Setelah 5 bulan lebih menjadi salah satu BB-users, ada beberapa hal yang agak annoying bagi saya:
1.    Kalo orang tahu kita pake BB, respon pertama mereka pastilah: “Cieee… ciee….” Ya elah, ini BB geto lho, bukan jet pribadi.
2.    Kalo tuh orang termasuk BB-user juga, biasanya mereka akan kalap bilang, “Add PIN dong!” Kenapa kalap, karena kalo ketemu aja jarang ngobrol, sama-sama online di Y!M atau FB aja jarang nyapa, lah ini tiba-tiba jadi –ehm- mengakrabkan diri gituuu. Mo nolak juga kok kayaknya saya sombong yah. Hiks.
3.    Kalo pas lagi gak online dan (punya alasan) untuk menolak permintaan di atas, biasanya mereka akan mengerutkan dahi dan nanya, “Kok gak online?” Kalo saya udah jelasin, karena gue emang cuma beli ini sebagai handphone, blablablayadayadadududu, tatapan mereka seolah mencela dan berkata, ‘Ih, kere banget sih. Sanggup beli, ga sanggup online.’ Biarin. Because I can geto lho.

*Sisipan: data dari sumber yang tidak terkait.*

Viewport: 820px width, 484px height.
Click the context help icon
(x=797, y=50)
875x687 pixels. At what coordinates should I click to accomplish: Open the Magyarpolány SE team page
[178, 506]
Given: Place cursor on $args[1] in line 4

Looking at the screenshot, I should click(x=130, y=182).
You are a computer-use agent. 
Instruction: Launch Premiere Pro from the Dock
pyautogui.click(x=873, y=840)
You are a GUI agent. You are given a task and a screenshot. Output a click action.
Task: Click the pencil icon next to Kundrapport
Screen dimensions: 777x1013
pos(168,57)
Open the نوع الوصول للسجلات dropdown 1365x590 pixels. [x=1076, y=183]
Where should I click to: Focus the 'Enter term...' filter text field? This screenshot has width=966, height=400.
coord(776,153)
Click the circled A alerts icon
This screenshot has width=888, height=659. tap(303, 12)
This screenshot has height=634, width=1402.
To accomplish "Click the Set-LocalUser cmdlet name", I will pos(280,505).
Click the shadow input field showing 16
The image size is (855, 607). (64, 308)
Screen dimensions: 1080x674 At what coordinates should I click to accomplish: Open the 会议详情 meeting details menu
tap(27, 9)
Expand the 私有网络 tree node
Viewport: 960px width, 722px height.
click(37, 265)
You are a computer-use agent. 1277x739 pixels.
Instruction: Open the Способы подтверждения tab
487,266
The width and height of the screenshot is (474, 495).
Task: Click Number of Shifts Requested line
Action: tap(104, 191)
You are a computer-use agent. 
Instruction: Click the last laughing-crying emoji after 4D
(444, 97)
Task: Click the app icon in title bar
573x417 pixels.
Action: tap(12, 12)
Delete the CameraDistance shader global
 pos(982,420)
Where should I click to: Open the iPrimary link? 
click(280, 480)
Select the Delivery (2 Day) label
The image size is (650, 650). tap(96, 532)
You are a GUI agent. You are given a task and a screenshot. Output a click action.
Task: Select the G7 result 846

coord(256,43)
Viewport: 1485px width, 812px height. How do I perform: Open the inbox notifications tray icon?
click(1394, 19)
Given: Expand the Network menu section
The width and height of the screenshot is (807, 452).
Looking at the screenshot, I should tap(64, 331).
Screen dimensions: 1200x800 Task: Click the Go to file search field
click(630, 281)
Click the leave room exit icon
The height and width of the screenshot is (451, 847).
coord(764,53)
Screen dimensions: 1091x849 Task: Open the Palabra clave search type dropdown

4.    Saya masih terhitung newbie di dunia per-BB-an, tapi saya udah upgrade OS 2x, sementara mereka yang udah lebih lama, bengong ketika tahu bisa upgrade OS sendiri. And they didn’t know what the heaven is DM. Dan berani taruhan, saya lebih kenal fungsi-fungsi dalam si bebeh. Bukan sombong ye, ini sih berkat rajin ngoprek-ngoprek Kaskus dan si BB aja, hehe. Kenalilah perangkat yang kau punyai itu, wahai BB users, jangan hanya untuk gaya dan ‘onlen, onlen’.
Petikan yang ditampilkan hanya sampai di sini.